Marvell – already trimmed – has been a successful holding. Today the 5% weighting was reduced to 3.3% to make way for some additions.
Twilio, formerly 3.0%, has gone up to 4.5% and a small addition to Snap has taken this holding to 5,8%.
This leaves Magnite as the only overweight of significance and UiPath remains underweight too while paired with Blue Prism in its portfolio slot..
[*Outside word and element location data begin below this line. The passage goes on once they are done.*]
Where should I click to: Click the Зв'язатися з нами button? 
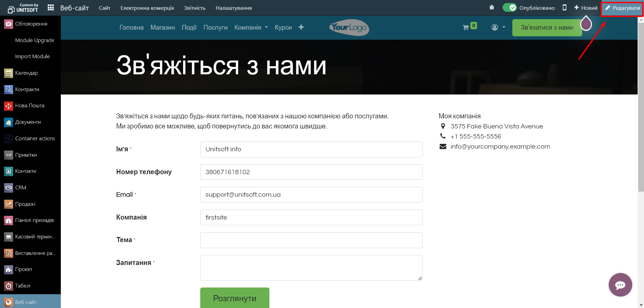tap(547, 28)
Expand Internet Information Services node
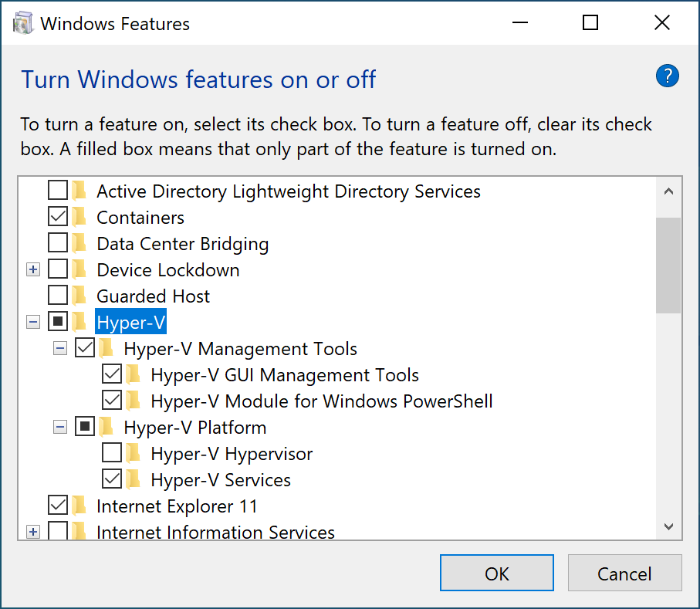The width and height of the screenshot is (700, 609). point(32,533)
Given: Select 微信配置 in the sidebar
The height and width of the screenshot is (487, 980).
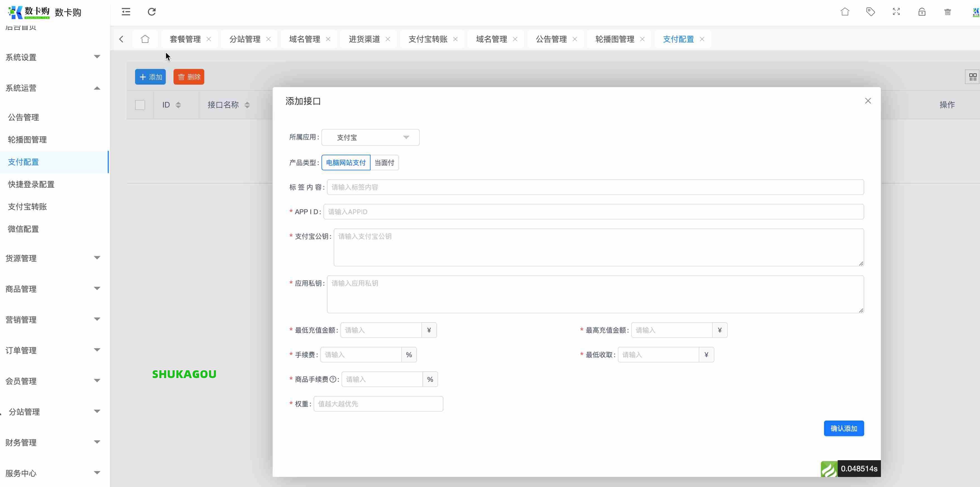Looking at the screenshot, I should click(x=23, y=229).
News of the impending failure of Evergrande – a Chinese property and construction giant – has dampened market enthusiasm. The Chinese government have hired consultants – a good move at a time when disturbing news about their Wuhan Lab and collaborators continues to leak out. Some of the research proposals that were made sound distinctly risky – and nobody involved in these appears to be answering questions.
- AMD. 7.0%
- Roku 6.9%
- Nvidia. 6.7%
- Fubo. 5.5%
- Zoom. 5.4%
- Shopify. 5.2%
- Snap. 5.2%
- Marvell. 5.0%
- Magnite 4.4%
- SOI.L. 3.9%
These holdings accounted for 55.2% of portfolio holdings. These top ten posts help me to see how sentiment is changing, and are not investment advice. For that you need an investment professional.
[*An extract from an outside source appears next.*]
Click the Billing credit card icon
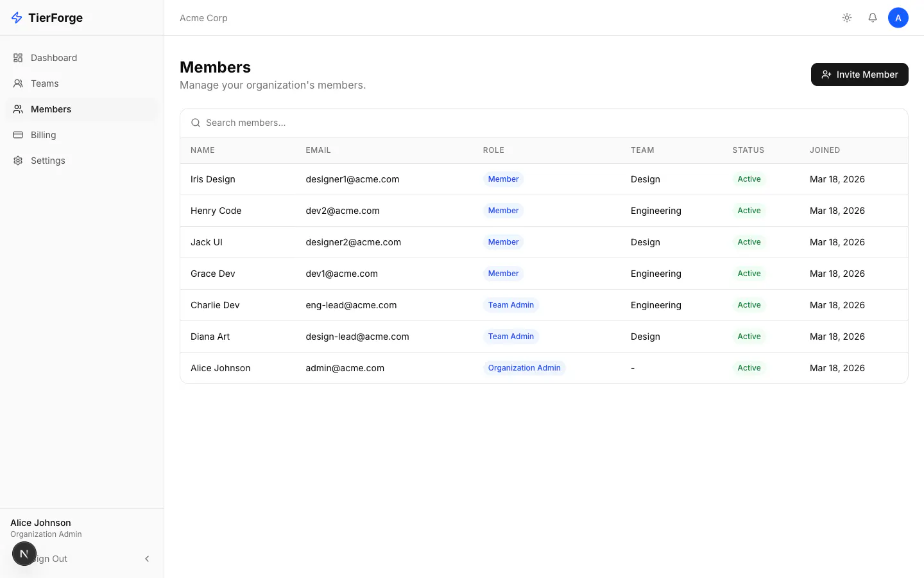 coord(18,135)
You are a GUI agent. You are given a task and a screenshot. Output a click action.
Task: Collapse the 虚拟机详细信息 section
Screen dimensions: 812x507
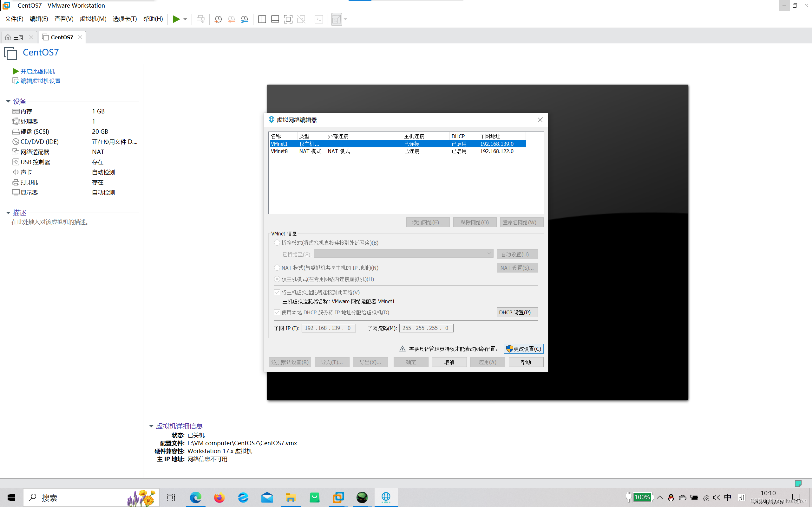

Looking at the August list the only change has been Voyager going out because of price weakness and Snap coming in after the purchase of additional shares. A couple of additional purchases are being actively considered.
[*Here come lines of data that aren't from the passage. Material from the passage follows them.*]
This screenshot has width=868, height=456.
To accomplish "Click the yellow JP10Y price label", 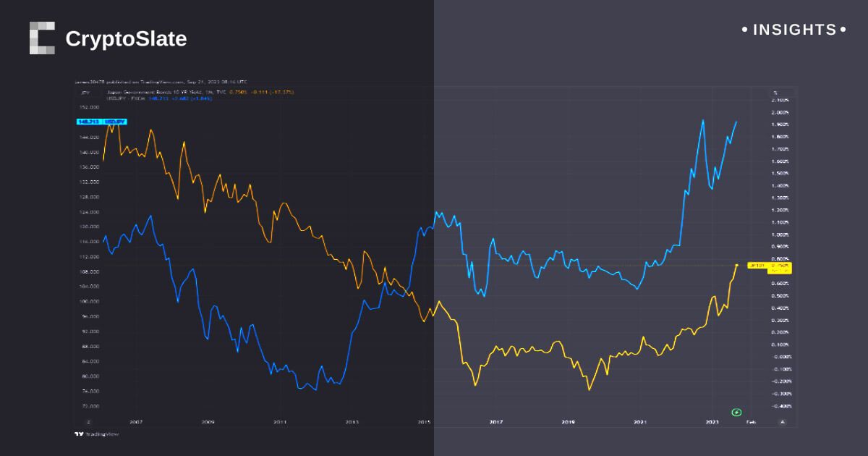I will pos(769,267).
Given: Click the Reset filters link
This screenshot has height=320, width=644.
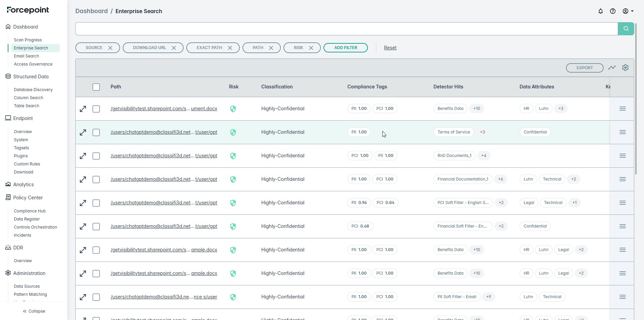Looking at the screenshot, I should point(390,48).
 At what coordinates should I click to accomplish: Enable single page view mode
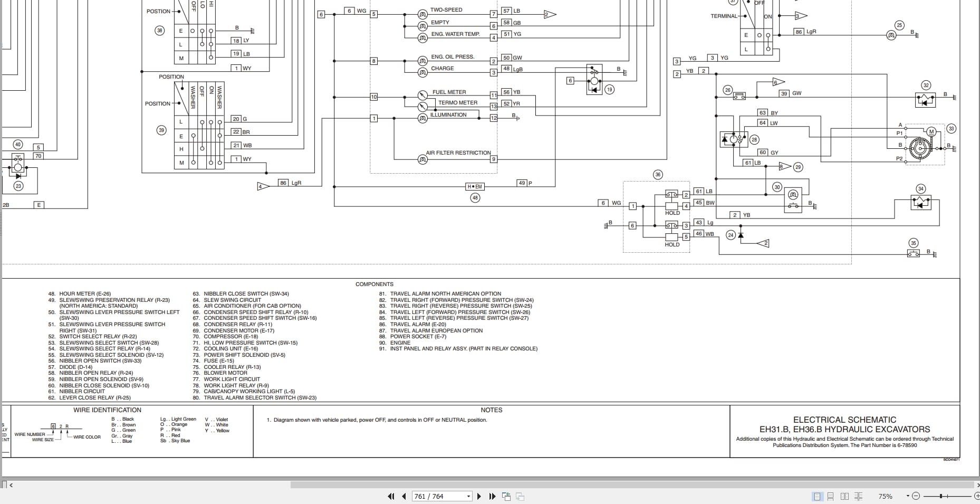817,496
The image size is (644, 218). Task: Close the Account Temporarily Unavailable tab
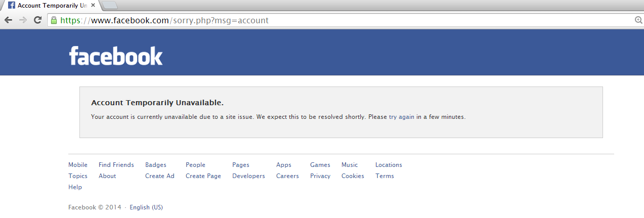click(x=93, y=5)
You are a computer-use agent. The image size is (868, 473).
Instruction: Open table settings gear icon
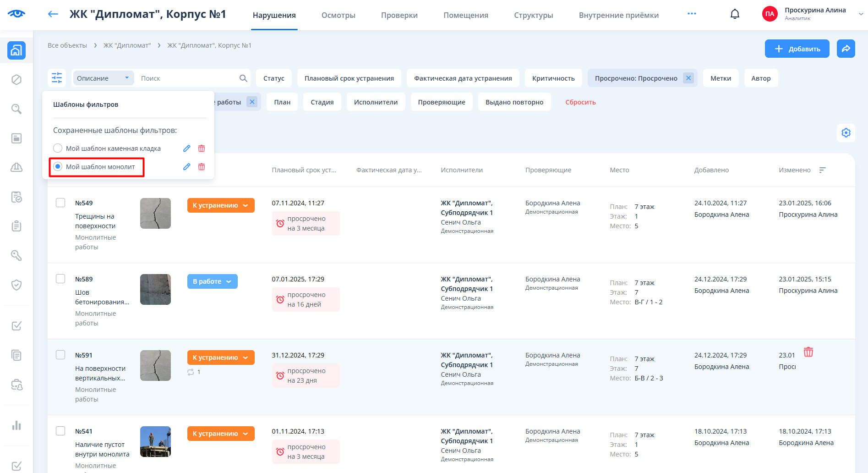point(846,132)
I’ve been watching the Snap price and chart for a while now as I wanted to increase my holding. This morning I added at 70.76 to bring this holding above the 5% mark. There is not a lot to say – I think my last position increase was Zoom which has been a rotten performer ever since its last (good) quarterly report. Things should improve there as we go over to hybrid working with more occasional office visits. Covid has shown us that we can free time for family and leisure by cutting down on long commutes.
A line of thinking that I have been following is that private client investment management has become so difficult because of regulation, especially in the U.K. Research needs to be written and bought in, then internal research buy notes created before people feel “safe” from non revenue earning departments who represent the regulators. So people are often “safe” to buy huge cap stocks like Apple and Microsoft, but everything smaller can become a risk to people’s livelihoods.
All a far cry from the days when well meaning brain dead clients returned paper stock powers and transfers unsigned. And a young man bouncing a rubber ball wearing two tone shoes and a bookmaker suit used to give us very good information on US markets.